Europe’s tentative recovery spreads south in September
are expected to show a slight easing in the expansion for non-manufacturing companies, which have consistently outpaced their European peers. The main disappointment in Europe was Spain, where a rise in business activity during August – the first in more than two years – proved short-lived as firms slipped back into decline. Still, the data pointed to a broadening recovery across the euro zone, said Nick Matthews, senior European economist at Nomura, though that had yet to be borne out in official data. “The hard data so far for the third quarter has perhaps a bit more on the disappointing side – in particular industrial production …was very weak in July,” said Matthews. “We expect this to bounce back, but this suggests we could see a slightly slower pace of growth in the third quarter relative to the second quarter.” PMI compiler Markit said its surveys suggested the euro zone economy grew around 0.2 percent from July through September, a touch below the 0.3 percent registered in the second quarter. Nomura’s Matthews said they suggested a slightly stronger rate of growth for the final months of the year.
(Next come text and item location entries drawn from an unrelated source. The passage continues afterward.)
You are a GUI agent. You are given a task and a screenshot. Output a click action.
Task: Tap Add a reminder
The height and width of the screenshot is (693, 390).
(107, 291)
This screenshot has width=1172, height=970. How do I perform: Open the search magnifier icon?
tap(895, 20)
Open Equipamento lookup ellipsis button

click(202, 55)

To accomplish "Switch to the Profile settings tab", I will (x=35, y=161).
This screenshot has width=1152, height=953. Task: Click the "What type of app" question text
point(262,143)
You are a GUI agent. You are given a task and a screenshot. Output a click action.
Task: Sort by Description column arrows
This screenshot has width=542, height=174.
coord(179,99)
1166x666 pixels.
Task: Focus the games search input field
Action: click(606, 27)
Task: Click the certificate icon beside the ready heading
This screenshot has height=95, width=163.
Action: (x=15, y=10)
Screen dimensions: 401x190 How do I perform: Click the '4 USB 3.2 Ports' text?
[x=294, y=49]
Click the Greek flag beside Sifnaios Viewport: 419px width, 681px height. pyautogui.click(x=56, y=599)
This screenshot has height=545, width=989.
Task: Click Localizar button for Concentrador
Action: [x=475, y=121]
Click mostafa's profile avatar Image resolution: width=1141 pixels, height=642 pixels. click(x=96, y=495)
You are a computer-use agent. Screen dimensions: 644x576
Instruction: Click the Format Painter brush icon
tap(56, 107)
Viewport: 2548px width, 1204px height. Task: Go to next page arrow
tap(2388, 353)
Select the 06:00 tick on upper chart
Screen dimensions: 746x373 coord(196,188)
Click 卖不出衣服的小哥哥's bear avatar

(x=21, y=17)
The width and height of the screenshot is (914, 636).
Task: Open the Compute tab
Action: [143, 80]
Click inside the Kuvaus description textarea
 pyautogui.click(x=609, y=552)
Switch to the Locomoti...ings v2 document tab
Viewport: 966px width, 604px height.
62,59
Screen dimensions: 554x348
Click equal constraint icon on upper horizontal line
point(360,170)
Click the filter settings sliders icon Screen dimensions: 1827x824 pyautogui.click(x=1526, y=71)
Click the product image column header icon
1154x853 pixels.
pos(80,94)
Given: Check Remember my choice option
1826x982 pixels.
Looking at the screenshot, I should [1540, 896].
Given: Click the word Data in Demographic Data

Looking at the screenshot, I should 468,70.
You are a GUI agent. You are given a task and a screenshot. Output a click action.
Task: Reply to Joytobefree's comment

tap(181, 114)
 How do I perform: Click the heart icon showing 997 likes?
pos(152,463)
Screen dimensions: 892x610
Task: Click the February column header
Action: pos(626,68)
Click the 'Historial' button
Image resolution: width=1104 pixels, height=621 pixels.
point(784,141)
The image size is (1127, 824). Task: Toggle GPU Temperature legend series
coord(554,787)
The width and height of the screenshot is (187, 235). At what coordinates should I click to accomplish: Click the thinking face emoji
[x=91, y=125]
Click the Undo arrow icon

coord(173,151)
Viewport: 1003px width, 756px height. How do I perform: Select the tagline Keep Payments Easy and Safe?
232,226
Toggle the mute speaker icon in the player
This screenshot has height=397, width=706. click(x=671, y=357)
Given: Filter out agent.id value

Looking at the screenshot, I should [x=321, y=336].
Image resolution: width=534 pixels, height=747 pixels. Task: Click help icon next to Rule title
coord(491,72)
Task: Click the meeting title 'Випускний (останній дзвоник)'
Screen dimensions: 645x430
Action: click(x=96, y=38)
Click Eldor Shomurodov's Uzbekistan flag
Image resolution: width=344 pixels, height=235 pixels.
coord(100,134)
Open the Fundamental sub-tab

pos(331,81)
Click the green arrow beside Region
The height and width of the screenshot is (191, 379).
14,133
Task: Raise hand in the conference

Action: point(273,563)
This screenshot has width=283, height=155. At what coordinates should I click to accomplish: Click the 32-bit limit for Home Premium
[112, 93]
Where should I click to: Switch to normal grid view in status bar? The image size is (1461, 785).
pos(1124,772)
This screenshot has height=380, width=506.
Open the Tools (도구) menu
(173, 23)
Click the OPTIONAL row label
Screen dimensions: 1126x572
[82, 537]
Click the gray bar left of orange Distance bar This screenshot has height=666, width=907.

STILL NOT ON SOLID GROUND Markit’s Eurozone Services PMI rose to 52.2 in September from August’s 50.7, little changed from a preliminary reading of 52.1. Readings above 50 signify growth. Businesses in No.1 economy Germany reported rising new orders and staffing levels, while France’s private sector grew for the first time in a year and a half. The upbeat mood was further bolstered by news that euro zone retail sales jumped 0.7 percent in August, month-on-month, hitting the top end of forecasts. Draghi said on Wednesday the euro zone economy still faced downside risks [ID:nL6N0HS2YP]. Chris Williamson, Markit’s chief economist, said the surveys pointed to slightly stronger growth towards the end of this year, even if the region was not out of the woods. “The political instability that has reared up in Italy is a reminder that there remains plenty of scope for recoveries to be derailed,” said Williamson. Italian Prime Minister Enrico Letta won a confidence vote in parliament on Wednesday after Silvio Berlusconi, facing revolt in his own party, backtracked on threats to bring down the government.